By Andrew Warshaw
November 24 – Sepp Blatter and Michel Platini will learn their respective fates over alleged financial misconduct by the end of December, FIFA’s ethics committee has confirmed.
Ethics investigators have officially called for sanctions to be taken against the pair and the ethics committee’s adjudicatory panel has now announced it has opened formal proceedings against the FIFA president his UEFA counterpart after receiving the final report into the conduct of arguably the two most powerful men in world football.
In a statement, the adjudicatory chamber led by German judge Hans-Joachim Eckert said it had “studied the reports carefully and decided to institute formal proceedings against the two officials.”
” For reasons linked to privacy rights and the presumption of innocence until proven guilty, the adjudicatory chamber will not publish details of the sanctions requested by the investigatory chamber in its final reports.”
“In the course of the proceedings, both parties will be invited to submit positions including any evidence… and they may request a hearing.

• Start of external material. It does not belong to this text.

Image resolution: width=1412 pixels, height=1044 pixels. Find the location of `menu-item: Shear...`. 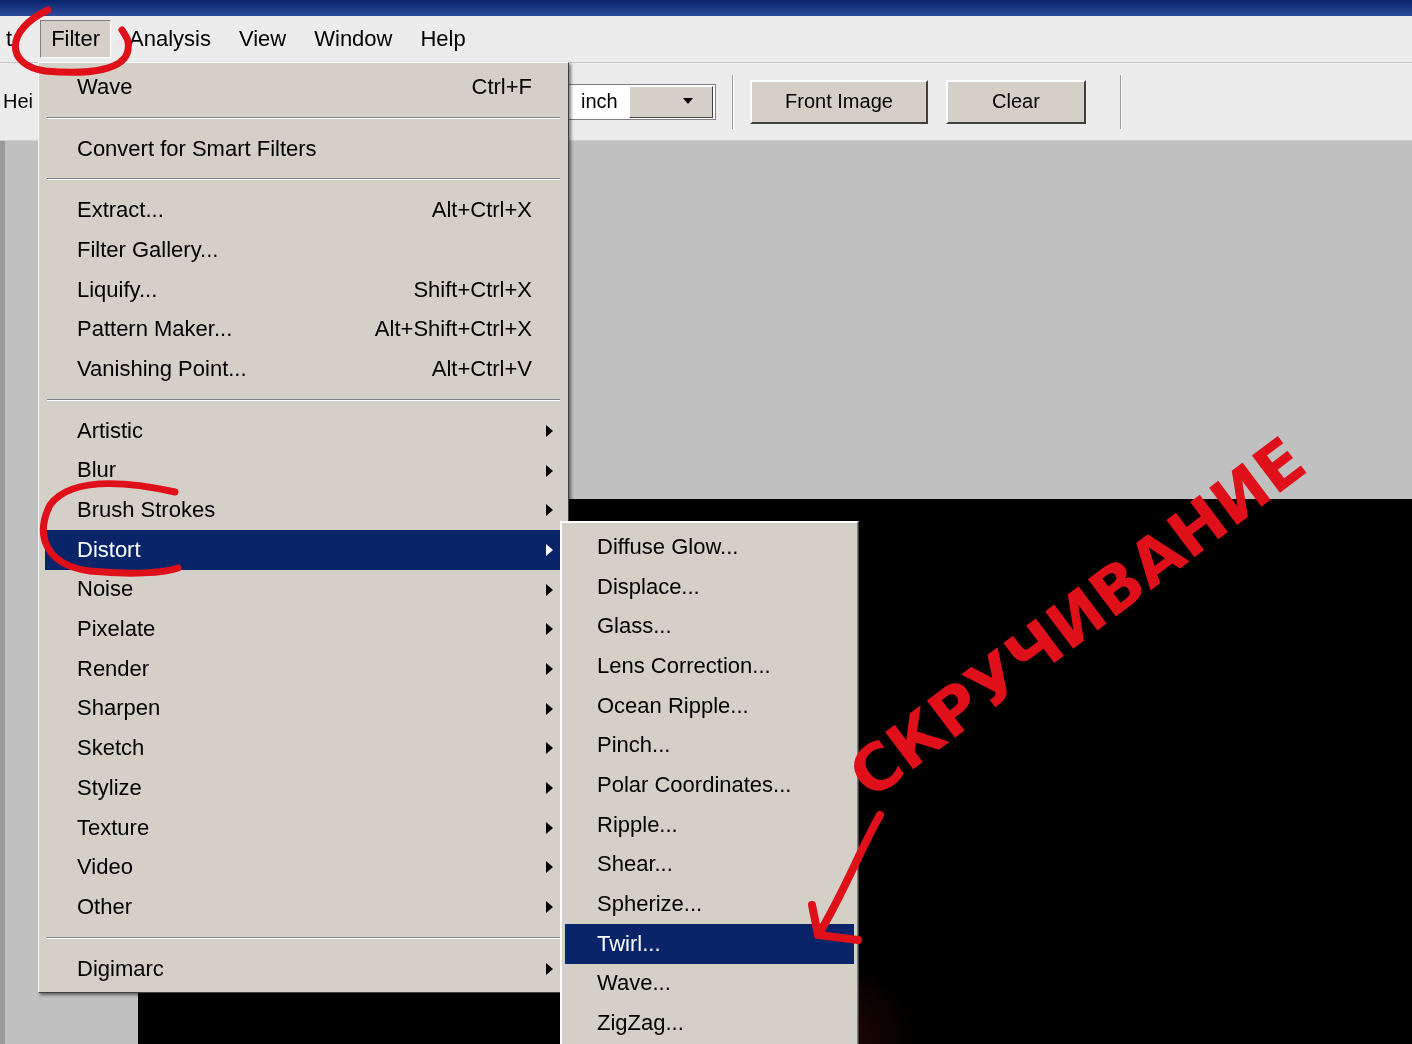

menu-item: Shear... is located at coordinates (710, 864).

The adjudicatory chamber intends to come to a decision in both cases during the month of December.
The announcement confirms the time scale of proceedings against Blatter and Platini as revealed by Insideworldfootball.
Last week, both had their respective appeals against provisionary 90-day suspensions turned down and have gone to the Court of Arbitration for Sport though any verdict could now be superceded by a more lengthy ban.
The initial sanctions were handed down after it emerged that Swiss authorities were investigating a two million Swiss franc payment made by FIFA to Platini for work that was carried out nine years previously.
It is understood the case against both Blatter and his would-be successor cover four potential breaches of the ethics code including conflict of interest and falsification of accounts. Platini wants his suspension overturned, his case heard quickly and his ban lifted so he can still run for FIFA president in February. But both powerbrokers face seven-year bans from football if found guilty which, of course, could also be legally challenged.